半田:やはり夏場ですか?発生するのは窓ガラスなどでしょうか?
八島:発生時期はやはり夏場で、湿度と温度が上がりだす6月から9月にかけては要注意です。発生する場所ですが、最近の窓ガラスは2重ガラスになっているのが一般的なので、窓ガラスでの結露はあまり問題にはなりません。問題になるのは、天井裏とか、倉庫の中とか、空気が澱みやすい場所、普段あまり目に入らない場所で発生する結露です。
半田:そんなところが結露するんですか。
八島:天井裏は、特に要注意です。天井から水が落ちてきたので、配管などの漏水かと思って天井に入ってみると、天井板の上に水が溜まっていたという事故が確認されています。雨が漏るような場所ではないので、最初は判らなかったのですが、調べるうちに結露が原因だと判明しました。
半田:放っておくと、カビが生えてくるのではないですか?
八島:そうです。カビが生えだすと、クリーニングが難しいので、もう天井板を張り替えないとならなくなり、費用が大きくかかってしまいます。病院の天井にカビというのは、衛生上きわめて不適切なので、そうなると早急な改修工事が避けられなくなります。おかしいと気づいたらすぐに対策を行なわないといけないと思います。
半田:どんな対策があるんでしょうか?
八島:一番簡単な方法は、天井内の空気を循環させることです。天井内に扇風機のようなファンを設置して、天井裏の空気を攪拌する方法です。次に試みるのは、天井内に廊下などの乾いた空気を吹き込む方法です。これも効果があります。ただ、病院では感染防止対策も重要なので、どの廊下から天井内に空気を入れるかは、慎重な検討が必要です。三つめは、天井内に除湿器を設置する方法です。前の二つに較べるとコストはアップしますが、一番効果が高い方法です。実際に、この方法を行った施設もすでにあります。
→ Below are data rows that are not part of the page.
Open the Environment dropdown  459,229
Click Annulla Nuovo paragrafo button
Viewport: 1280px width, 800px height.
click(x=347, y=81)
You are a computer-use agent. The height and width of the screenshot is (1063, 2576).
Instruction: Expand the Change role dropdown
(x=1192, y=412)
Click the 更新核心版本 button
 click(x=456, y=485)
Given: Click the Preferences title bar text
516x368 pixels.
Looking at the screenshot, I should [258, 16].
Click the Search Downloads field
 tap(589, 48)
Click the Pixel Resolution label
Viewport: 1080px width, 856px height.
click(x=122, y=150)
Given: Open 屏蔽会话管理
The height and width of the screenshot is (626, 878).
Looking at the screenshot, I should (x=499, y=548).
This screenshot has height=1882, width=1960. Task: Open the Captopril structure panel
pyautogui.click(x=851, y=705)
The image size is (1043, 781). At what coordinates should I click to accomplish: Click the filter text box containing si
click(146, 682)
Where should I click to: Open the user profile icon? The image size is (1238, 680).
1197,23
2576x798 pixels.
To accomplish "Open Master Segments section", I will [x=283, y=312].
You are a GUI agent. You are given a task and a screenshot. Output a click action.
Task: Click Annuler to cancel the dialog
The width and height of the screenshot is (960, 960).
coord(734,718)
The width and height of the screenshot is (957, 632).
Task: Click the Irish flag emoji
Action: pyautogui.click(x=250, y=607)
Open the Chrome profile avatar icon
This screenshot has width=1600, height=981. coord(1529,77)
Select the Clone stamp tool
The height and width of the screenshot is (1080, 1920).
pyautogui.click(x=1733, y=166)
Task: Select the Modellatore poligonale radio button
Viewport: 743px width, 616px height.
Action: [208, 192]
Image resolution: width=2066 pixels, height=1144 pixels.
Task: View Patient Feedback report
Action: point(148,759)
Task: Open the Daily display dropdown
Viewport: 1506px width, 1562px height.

半田:結露って怖いんですね。国連が地球の温暖化を「地球が煮沸されている」と表現していましたが、これからの建築物は、そういう対策が急速に必要になってくるようですね。
アフターコロナで変わったこと
半田:コロナウイルスが5類に引き下げられましたが、アフターコロナで病院づくりが変わってきたことはありますか?
八島:非接触化とゾーニングの徹底ですね。
半田:ちょっと難しい言葉ですが・・・
八島:非接触化というのは、文字通り触らないこと、つまり触らずに操作できるものが増えてきたということです。例を挙げると、自動ドア、自動水栓、センサーによる電灯のオンオフなどなど、中にはエレベーターの操作盤まで非接触にしたケースもあります。
半田:そういえば、最近トイレのドアが自動ドアだったことがありました。では、ゾーニングの徹底といいますと?
八島:院内のエリアを、微生物的にクリーンな場所と、少し汚染されている場所に明確に区別して、ヒトとモノの動線を管理することが徹底してきたということです。特に、病棟への入退出は、近年、非常に厳格化してきています。
半田:そういえば、病室へのお見舞いも、最近は管理が厳しいですよね。
八島:そうですね。患者さんの命と健康を守るため、私たち設計者も、これまで指摘されていなかったさまざまなリスクを予測して、設計する時代がやってきたと思います。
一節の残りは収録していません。